* [TEXTO APRESENTADO]
Nesta perspectiva, muitas vezes as notícias ligadas ao narcotráfico ou ao tráfico de pessoas encontram-se mescladas e confundidas com aquelas que se referem às pessoas que simplesmente buscam trabalho e futuro em outra região ou país. Nem precisaria lembrar que, em qualquer noticiário – televisão, jornal ou rádio – o agrupamento por blocos ou temas nunca é neutro. Um exemplo típico é o da violência explícita: ou seja, quando um crime é praticado por um migrante, esta circunstância é colocada em relevo, sublinhando-se em geral sua origem, coisa que não ocorre nos demais casos.
Longe de ser um criminoso, o migrante deixa sua terra ou pátria para escapar a algum tipo de violência: econômica, social, política, cultural, religiosa… Por isso, é antes um peregrino da paz que, rompendo fronteiras, se converte em protagonista de novos laços. Proporciona o encontro e intercâmbio de expressões e valores interculturais. Amplia o conceito de pátria, aumenta as oportunidades que a vida oferece, potencia novas formas de desenvolvimento. De fato, encontro de pessoas, povos e nações não apenas soma, mas multiplica as energias em jogo.

* [TAREFAS OBRIGATÓRIAS]
**a.** Segundo o texto sobre os migrantes, o migrante deixa sua terra ou pátria para escapar a quê?
**b.** Prossiga o texto sobre os migrantes a partir do ponto em que ele termina.

* [MATERIAL FORNECIDO]

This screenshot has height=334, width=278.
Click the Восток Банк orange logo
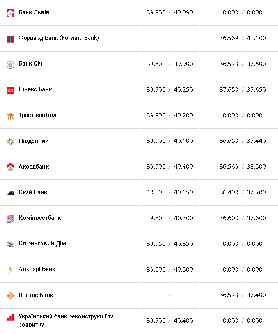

* [LISTA DE RESPOSTAS]
**a.** A algum tipo de violência: econômica, social, política, cultural ou religiosa.

**b.**
Um segundo mito mostra o fenômeno migratório sobre o pano ideológico da segurança nacional. Este modo de ver remonta aos tempos da guerra fria e do uso desta tanto para o controle das fronteiras quanto para a repressão interna. Apesar da guerra fria já fazer parte do passado, tratar os migrantes nessa ótica conduz facilmente a confrontos bem quentes com as autoridades policiais, onde as lágrimas e o sangue derramados não são nada frios. Em outros termos, migração deixa de ser um fenômeno socioeconômico e político-social, para converter-se em caso de polícia.
Sob semelhante visão o migrante, pelo fato mesmo de sê-lo, é visto como delinquente. Ambos os mitos se entrelaçam: quem ousa migrar perturba a paz, provoca distúrbios e requer a presença da polícia. Torna-se indesejado: simultaneamente dispensável e indispensável. Indispensável para os trabalhos mais sujos, pesados e mal remunerados; dispensável, como trabalhador com todos os seus direitos. Ao mesmo tempo que se lhe abre a porta dos fundos, fecha-se a porta da frente. Vira um cidadão de segunda classe, aceito e rechaçado. Discriminação, preconceito e racismo fazem parte deste panorama negativo.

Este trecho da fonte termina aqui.